Enrique en estos años ha sabido, incluso en los momentos en que no era políticamente correcto ni popular, llamar las cosas por su nombre. Ha nadado contracorriente. Y no todos lo entendimos en su momento con claridad: la “democracia sin adjetivos” era una vacuna contra las nuevas formas de autoritarismo; la “presidencia imperial” una forma de entender que el éxito o fracaso de una política está marcada por la utilización del poder y la relación con la sociedad, más que por los resultados coyunturales; el “mesías tropical” no era una forma de descalificación, sino una descripción política y cultural de una amenaza para cualquier consolidación de una sociedad abierta de cara al futuro.

Krauze no es, no creo que pretenda ser, el sucesor de Octavio Paz. Es, sin duda, uno de sus discípulos en el terreno político, como lo es de Daniel Cosío Villegas en la visión del país y la historia. Pero el ensayo de Krauze es diferente al de Paz o al de don Daniel. Tiene una contundencia envidiable, una personalidad y un perfil propio, que lo alejan de las interpretaciones y le permiten abonar en juicios directos, compartibles o no, pero siempre claros en la forma y en el fondo. Por eso Krauze ha podido penetrar en espacios en que otros no han sabido o podido incursionar. Ningún otro pensador de la vida política, ningún otro historiador, ha sabido tan bien como Krauze penetrar en los medios de comunicación masivos, ninguno ha podido convertirse en un referente y una consulta obligada de dirigentes políticos y empresariales de todo tipo.
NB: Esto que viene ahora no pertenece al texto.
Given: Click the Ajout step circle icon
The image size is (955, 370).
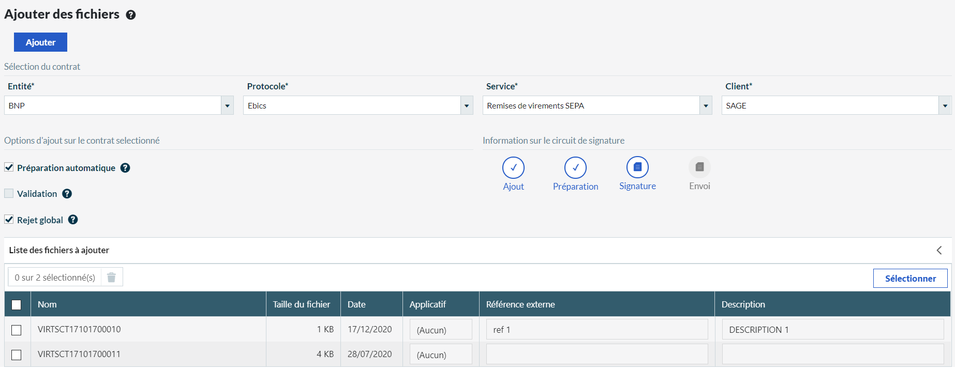Looking at the screenshot, I should coord(513,167).
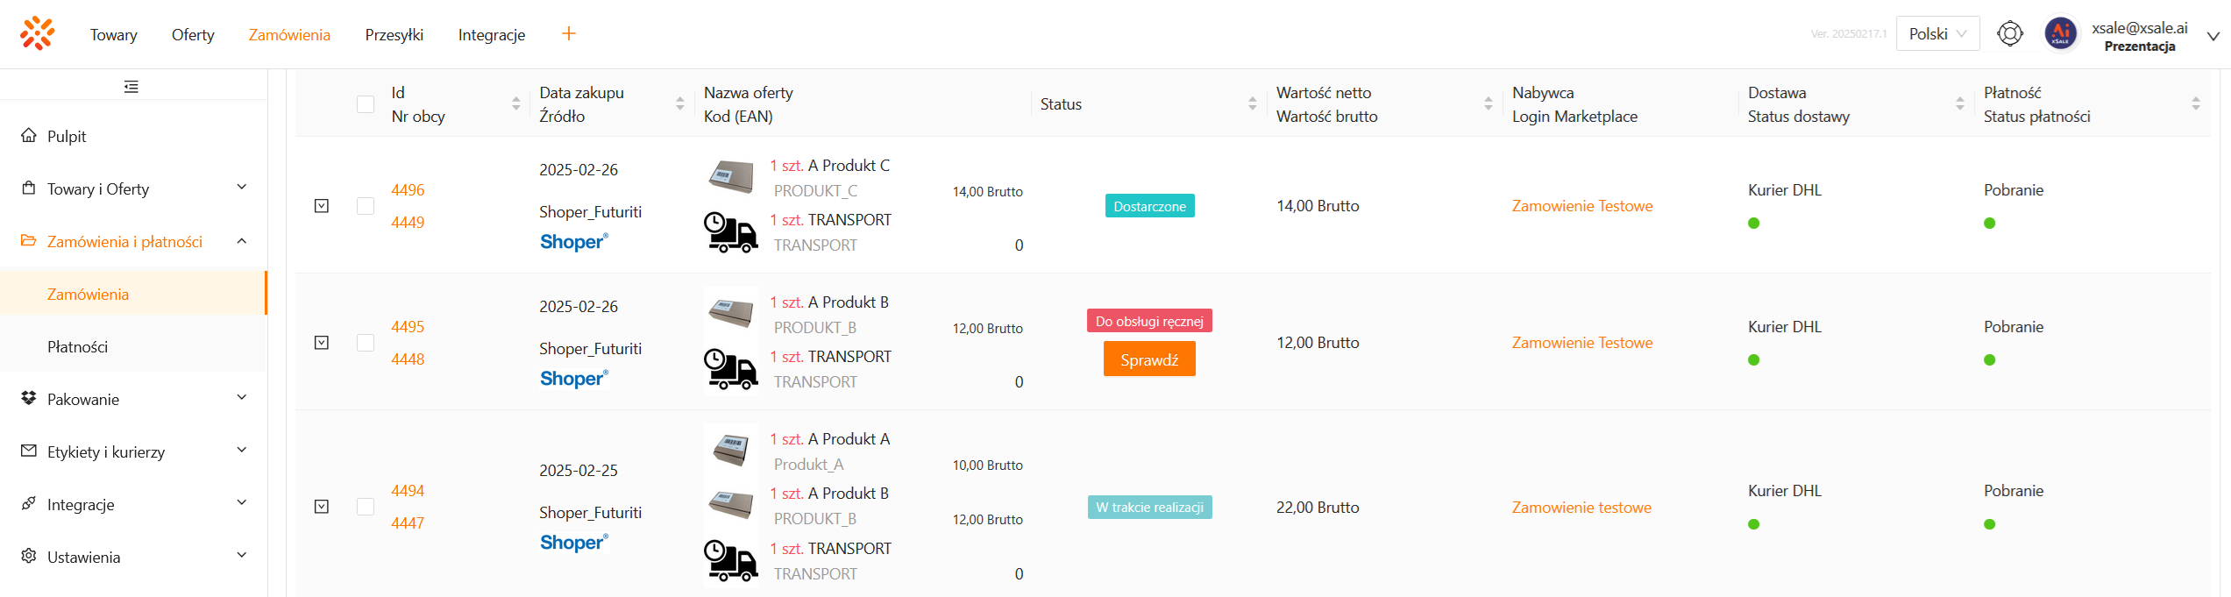Open the help lifebuoy icon

click(x=2009, y=33)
Tenemos una cultura proclive a transitar hacia los extremos, tendiente siempre a la confrontación y la ruptura o, en el otro extremo, a la pleitesía sin disimulos. Algunos de que presumieron en el pasado de su liberalidad intelectual y su progresismo, no dudan en alabar hoy en la plaza pública a “su líder y al movimiento”, algunos que aplaudieron la nacionalización bancaria, festejaron luego su privatización y hoy reclaman más Estado para controlar a medios, empresas, grupos sociales o de poder que perciben demasiado “sueltos”. Son los que siguen fascinados, aunque sea en forma vergonzante o morbosa, con las virtudes del ogro filantrópico y la búsqueda incesante de un líder que nos encamine como nación y como individuos.
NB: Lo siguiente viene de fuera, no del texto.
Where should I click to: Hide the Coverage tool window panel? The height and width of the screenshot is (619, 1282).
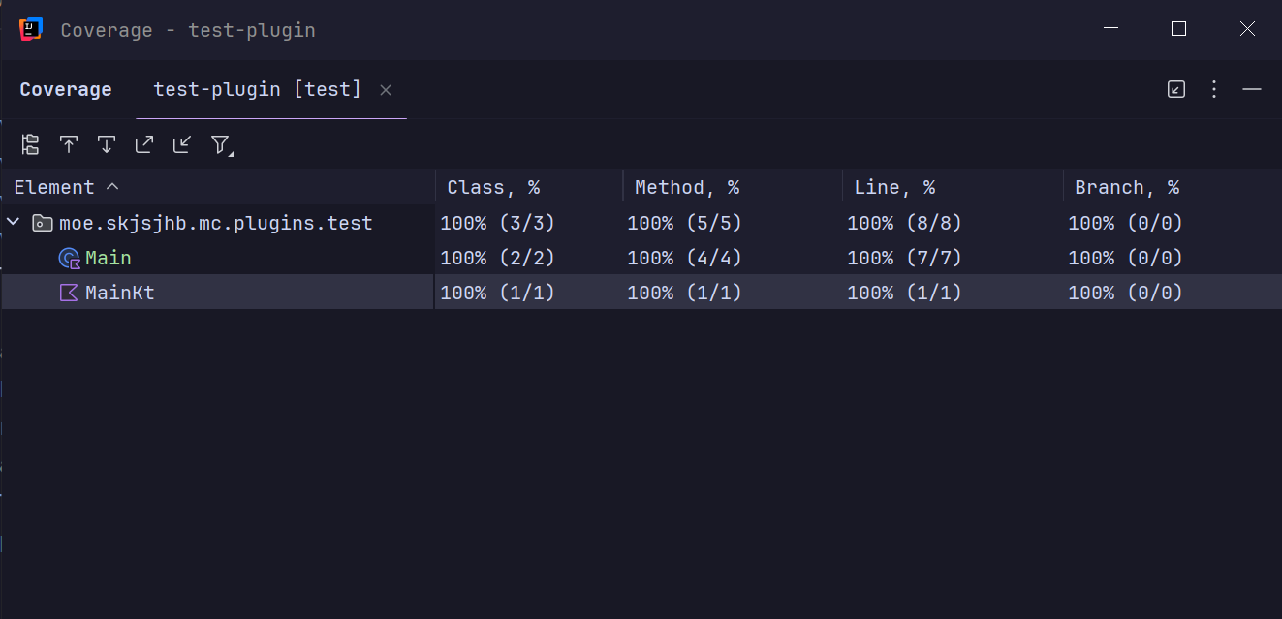click(1252, 89)
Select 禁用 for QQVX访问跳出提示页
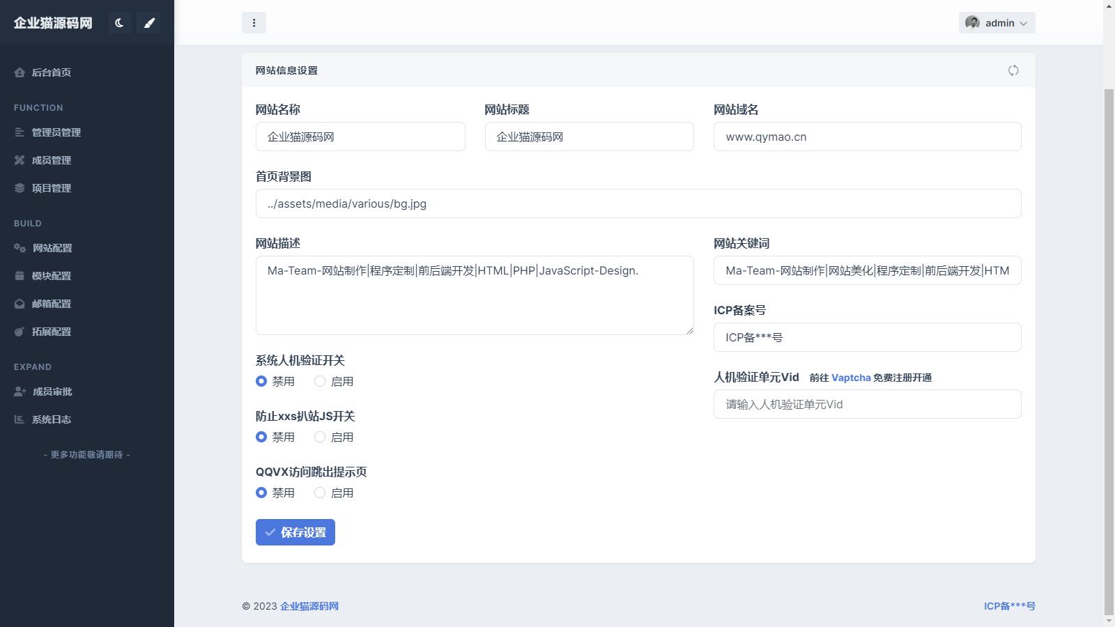 pos(261,493)
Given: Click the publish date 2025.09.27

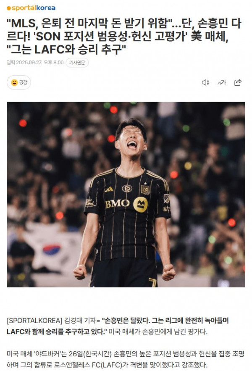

Nunca hemos visto ni veremos a Krauze en ese tránsito. Por supuesto que se puede o no estar de acuerdo con él. Claro que como todo personaje de la vida cultural de México y el mundo, puede ser dominado en ocasiones por el ego o la vanidad. Pero su calidad humana e intelectual no está en discusión; la generosidad de sus ideas y la firmeza de sus convicciones tampoco. Su visión de la historia fuera de mitos y héroes de cartón piedra (o de bronce) como instrumento constructor del futuro es imprescindible para comprendernos como sociedad. Con Enrique y de cara al México de hoy, diría Borges, hay que coincidir, sobre todo, en una cosa: no nos debe, necesariamente, unir el amor, sino el espanto. Aunque transitemos, en ocasiones, por un campo minado.